» TASK TO CARRY OUT
Return every line of the listing below that contains the word "under".

◆ ◆ ◆ ◆

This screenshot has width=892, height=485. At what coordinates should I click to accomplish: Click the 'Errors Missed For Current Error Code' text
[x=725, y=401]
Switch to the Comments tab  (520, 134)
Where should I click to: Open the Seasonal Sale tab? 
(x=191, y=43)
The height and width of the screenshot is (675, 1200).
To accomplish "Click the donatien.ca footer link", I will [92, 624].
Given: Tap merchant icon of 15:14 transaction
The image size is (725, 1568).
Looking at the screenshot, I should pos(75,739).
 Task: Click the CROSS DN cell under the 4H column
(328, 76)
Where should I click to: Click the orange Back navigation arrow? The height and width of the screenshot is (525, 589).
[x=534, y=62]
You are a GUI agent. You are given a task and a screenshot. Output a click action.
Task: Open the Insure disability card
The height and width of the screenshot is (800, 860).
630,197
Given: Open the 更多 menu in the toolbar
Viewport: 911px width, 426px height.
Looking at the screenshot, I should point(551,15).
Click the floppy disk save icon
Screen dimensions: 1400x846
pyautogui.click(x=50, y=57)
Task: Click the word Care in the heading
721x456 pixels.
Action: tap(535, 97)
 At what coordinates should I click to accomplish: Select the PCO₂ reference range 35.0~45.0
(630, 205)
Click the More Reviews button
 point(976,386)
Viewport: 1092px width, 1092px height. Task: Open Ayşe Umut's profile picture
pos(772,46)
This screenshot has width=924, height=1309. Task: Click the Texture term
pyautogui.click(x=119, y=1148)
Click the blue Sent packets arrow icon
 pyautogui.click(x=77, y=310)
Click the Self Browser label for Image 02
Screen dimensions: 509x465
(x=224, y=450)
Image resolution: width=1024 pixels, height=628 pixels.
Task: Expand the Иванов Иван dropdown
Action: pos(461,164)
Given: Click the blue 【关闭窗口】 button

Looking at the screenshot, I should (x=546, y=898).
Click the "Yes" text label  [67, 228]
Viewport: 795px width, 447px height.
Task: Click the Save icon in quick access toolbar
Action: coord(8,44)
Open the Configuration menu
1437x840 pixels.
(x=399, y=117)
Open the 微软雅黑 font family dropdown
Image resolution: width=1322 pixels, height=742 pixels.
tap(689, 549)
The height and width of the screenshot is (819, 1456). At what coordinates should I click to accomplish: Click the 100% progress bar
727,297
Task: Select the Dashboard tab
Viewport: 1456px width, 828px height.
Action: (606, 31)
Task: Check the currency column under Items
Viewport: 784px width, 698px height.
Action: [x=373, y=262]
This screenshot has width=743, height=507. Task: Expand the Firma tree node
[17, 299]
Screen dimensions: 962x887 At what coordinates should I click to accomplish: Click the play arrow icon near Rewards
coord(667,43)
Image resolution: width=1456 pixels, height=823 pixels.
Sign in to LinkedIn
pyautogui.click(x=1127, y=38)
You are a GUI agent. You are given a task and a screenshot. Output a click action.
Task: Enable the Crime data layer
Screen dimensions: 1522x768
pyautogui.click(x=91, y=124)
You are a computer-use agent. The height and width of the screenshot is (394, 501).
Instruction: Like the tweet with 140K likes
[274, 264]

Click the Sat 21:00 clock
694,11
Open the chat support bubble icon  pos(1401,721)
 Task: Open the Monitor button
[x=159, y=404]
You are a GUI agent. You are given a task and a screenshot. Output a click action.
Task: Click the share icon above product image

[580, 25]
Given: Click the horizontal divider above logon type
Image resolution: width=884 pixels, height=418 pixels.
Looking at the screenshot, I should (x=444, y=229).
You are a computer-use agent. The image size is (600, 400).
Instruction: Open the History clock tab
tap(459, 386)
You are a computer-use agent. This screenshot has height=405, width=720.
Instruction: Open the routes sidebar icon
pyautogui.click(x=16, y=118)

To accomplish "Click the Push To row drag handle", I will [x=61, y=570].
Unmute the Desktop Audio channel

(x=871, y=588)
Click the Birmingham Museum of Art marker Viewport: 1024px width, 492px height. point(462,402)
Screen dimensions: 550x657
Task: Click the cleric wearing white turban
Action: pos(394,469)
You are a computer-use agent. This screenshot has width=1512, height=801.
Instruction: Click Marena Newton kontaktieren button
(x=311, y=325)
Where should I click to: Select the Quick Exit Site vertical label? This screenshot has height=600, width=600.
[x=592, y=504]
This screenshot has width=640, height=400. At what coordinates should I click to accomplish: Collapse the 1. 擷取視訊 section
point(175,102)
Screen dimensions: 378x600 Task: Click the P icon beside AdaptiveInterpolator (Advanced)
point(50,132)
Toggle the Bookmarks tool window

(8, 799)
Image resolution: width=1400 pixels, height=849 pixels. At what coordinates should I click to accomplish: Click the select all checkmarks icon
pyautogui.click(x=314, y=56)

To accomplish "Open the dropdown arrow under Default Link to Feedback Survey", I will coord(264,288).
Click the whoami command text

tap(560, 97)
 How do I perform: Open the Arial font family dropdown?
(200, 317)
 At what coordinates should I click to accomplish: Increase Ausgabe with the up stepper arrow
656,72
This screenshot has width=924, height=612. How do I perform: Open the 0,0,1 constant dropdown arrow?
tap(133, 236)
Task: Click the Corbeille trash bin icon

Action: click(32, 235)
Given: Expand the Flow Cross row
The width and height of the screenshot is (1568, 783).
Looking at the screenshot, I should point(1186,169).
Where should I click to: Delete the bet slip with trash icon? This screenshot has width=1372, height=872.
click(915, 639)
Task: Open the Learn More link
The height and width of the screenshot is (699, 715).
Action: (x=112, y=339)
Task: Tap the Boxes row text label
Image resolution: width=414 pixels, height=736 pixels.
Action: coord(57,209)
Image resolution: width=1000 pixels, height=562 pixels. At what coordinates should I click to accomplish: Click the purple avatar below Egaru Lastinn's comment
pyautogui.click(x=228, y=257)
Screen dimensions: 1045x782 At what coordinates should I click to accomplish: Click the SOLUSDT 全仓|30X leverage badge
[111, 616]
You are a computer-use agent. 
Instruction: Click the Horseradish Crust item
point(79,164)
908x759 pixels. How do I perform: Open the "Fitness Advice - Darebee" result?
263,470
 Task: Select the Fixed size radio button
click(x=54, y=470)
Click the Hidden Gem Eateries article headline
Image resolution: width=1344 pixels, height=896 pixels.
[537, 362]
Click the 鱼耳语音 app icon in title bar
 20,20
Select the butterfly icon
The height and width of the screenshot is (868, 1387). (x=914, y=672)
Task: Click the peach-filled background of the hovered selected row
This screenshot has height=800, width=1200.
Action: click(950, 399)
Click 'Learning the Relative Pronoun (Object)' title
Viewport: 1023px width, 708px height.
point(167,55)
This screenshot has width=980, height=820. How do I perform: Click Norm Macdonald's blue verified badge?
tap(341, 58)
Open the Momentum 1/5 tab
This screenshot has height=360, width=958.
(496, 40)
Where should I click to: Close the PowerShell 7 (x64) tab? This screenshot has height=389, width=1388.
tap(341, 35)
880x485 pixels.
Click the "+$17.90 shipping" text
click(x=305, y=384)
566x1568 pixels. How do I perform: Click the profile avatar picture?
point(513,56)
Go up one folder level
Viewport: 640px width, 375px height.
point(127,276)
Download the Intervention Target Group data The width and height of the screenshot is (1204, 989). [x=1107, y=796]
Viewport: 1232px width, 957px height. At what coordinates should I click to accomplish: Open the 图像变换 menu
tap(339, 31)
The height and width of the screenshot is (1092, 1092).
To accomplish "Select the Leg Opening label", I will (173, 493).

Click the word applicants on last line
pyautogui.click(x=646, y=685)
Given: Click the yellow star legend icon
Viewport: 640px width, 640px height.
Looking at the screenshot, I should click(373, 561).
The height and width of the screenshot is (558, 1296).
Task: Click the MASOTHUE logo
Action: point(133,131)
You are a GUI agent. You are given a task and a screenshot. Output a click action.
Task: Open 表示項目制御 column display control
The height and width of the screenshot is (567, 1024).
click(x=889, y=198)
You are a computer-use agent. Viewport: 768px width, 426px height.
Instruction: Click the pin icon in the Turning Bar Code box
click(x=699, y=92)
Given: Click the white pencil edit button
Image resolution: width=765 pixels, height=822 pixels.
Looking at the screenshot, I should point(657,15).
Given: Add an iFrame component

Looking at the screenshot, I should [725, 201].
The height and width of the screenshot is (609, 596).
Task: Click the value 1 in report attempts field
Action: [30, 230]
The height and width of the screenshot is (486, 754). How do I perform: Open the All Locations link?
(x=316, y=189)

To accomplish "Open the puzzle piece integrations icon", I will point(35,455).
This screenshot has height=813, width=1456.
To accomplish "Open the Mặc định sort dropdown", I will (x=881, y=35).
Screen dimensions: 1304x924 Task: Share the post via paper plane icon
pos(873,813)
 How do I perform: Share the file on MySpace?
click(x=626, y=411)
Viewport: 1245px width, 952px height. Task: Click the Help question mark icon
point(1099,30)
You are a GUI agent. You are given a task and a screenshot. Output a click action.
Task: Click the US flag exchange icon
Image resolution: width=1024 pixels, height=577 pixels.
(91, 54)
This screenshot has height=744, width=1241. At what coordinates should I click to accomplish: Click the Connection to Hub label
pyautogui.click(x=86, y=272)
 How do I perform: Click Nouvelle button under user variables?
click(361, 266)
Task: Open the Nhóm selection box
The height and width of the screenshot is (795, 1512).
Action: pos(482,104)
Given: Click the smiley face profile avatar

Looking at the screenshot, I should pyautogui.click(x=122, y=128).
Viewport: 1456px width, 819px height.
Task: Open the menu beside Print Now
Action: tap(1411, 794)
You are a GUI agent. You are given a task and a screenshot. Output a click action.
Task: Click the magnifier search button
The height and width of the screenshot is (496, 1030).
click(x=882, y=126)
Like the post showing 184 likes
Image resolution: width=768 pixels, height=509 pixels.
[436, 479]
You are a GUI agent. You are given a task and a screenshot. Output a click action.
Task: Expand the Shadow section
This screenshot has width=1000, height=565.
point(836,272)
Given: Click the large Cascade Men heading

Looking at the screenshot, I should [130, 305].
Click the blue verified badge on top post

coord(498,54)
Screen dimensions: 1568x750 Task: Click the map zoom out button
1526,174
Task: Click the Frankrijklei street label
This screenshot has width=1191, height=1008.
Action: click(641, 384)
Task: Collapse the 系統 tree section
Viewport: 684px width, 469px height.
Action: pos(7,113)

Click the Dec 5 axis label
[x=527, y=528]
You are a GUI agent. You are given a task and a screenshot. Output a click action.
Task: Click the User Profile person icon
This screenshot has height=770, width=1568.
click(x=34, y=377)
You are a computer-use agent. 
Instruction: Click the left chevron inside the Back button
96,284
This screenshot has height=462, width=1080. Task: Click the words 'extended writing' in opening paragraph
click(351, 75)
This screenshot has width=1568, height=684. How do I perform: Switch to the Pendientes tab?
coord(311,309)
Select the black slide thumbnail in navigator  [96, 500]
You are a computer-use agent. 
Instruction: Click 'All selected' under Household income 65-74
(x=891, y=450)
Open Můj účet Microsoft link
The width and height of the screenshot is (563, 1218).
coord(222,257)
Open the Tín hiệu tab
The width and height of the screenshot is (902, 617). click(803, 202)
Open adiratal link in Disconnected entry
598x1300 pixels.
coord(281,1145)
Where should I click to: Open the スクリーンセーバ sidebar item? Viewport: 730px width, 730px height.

◆ ◆ ◆ ◆

» FINAL RESULT
 Task: Click the CROSS DN cell under the 4H column
Task: Check the currency column under Items
To accomplish "Open the dropdown arrow under Default Link to Feedback Survey", I will coord(264,288).
 How do I perform: Click Nouvelle button under user variables?
Instruction: Click 'All selected' under Household income 65-74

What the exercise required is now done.